Thursday, 28 November 2019

A contribution from Google

A short while ago, I saw fit to include a slightly dodgy picture in the post at reference 1.

Google seems to have taken this as a hint, and more of the same having been popping up in the margins of all kinds of otherwise innocuous websites - innocuous except in that they have chosen to make some money by renting out some of their space to Google.

One of Google's offerings brought this picture to mind, seen by us in January 2015 and noticed at reference 2. We were grateful to the Mexican entrepreneur who had made this possible.

But I am pleased to be able to report that in the margins of turning all this up, I learned that, in some contexts at least, you can ask Google to turn particular advertisements off. Which I have done, and we will see.

Also that I have been intrigued in the past few days to read of Google's first steps in the world. Steps which were helped along by their learning how to find the eigenvalues of the very large matrix which describes the links between all the stuff out there on the Internet. With the keywords here being Perron-Frobenius and PageRank. And with the driver here being the notion that a page was more important if lots of other people pointed at it, without any regard for what it might be saying, this last being much harder to pass judgement on. I vaguely remember knowing about this at the time they made the switch, well over a decade ago now.
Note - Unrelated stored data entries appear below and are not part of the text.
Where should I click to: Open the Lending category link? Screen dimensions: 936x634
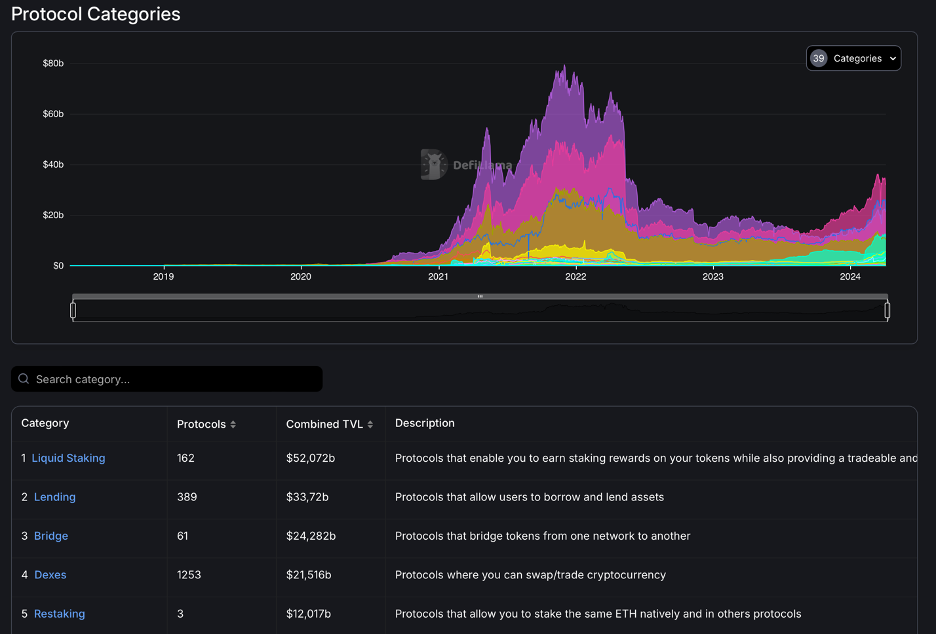tap(55, 497)
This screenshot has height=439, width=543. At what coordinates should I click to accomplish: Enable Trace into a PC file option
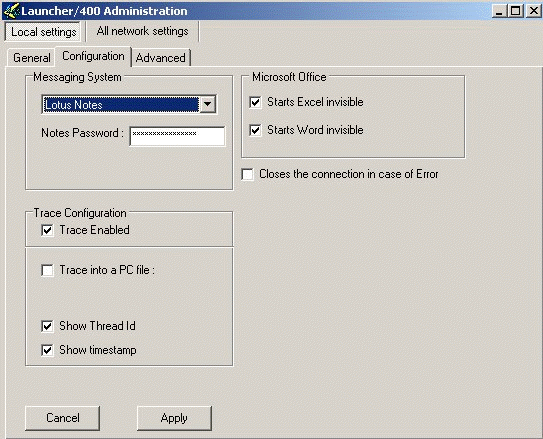click(47, 270)
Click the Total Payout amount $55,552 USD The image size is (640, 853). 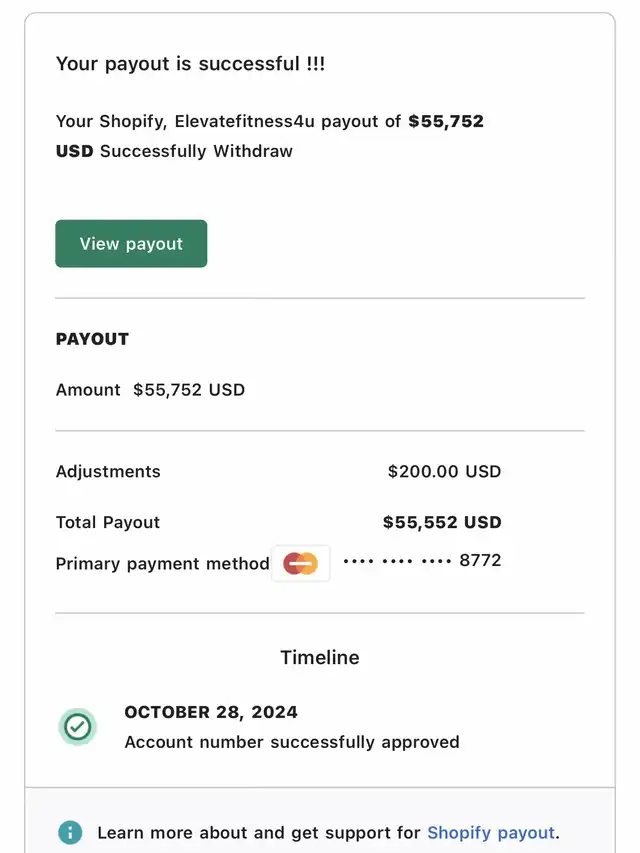click(x=442, y=522)
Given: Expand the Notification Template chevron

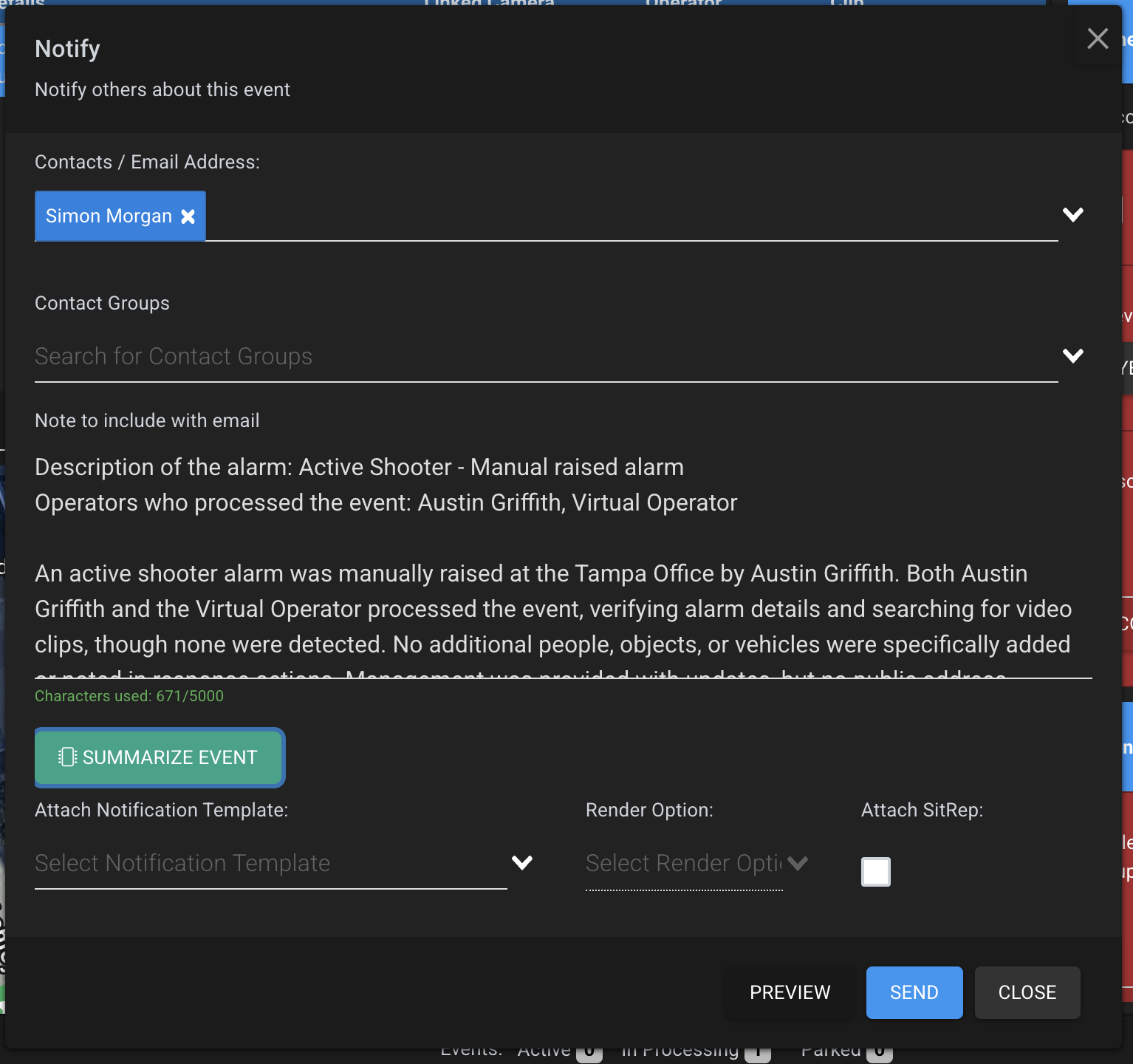Looking at the screenshot, I should [x=522, y=863].
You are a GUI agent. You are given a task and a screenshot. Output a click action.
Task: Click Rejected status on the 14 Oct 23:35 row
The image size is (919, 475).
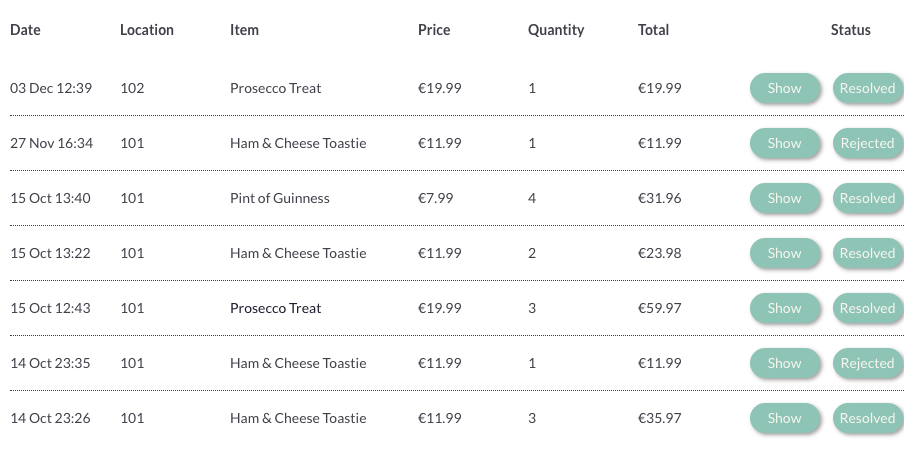867,363
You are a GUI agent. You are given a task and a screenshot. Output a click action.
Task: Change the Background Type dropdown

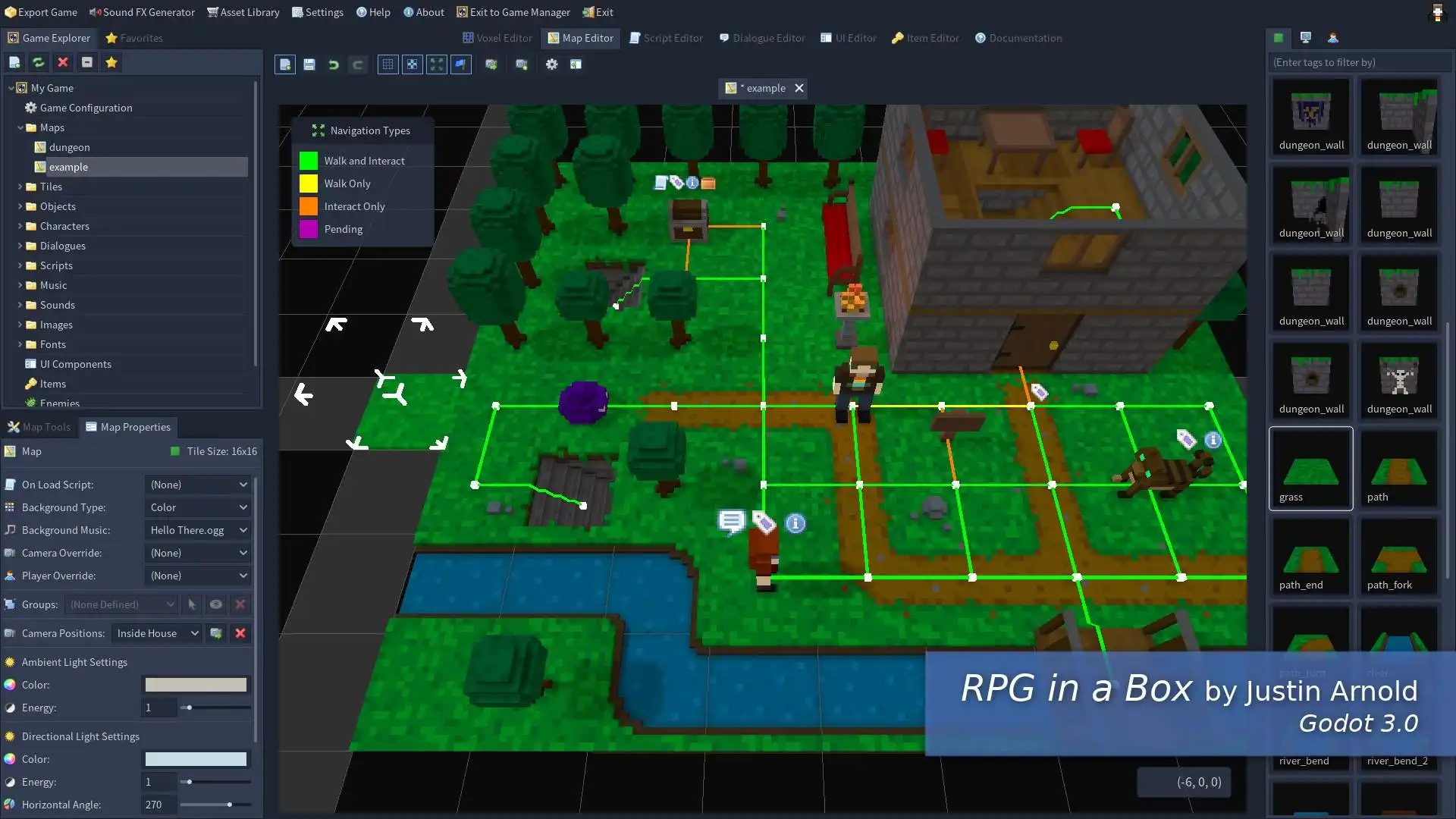[197, 507]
PS: statistics about the number of websites are much easier to find than statistics about the number of pages, and a lot of what there is marketing orientated, but the answer seems to be that there are around thirty trillion pages. That is to say thirty million million. Can they really find the eigenvalues for a square matrix of this size? Maybe page is not a useful concept in this context any more? Time to read reference 4...

Reference 1: https://psmv4.blogspot.com/2019/11/last-post-for-tippett.html.

Reference 2: https://psmv2.blogspot.com/2015/01/leighton-house.html.

Reference 3: The Roses of Heliogabalus - Sir Lawrence Alma-Tadema - 1888.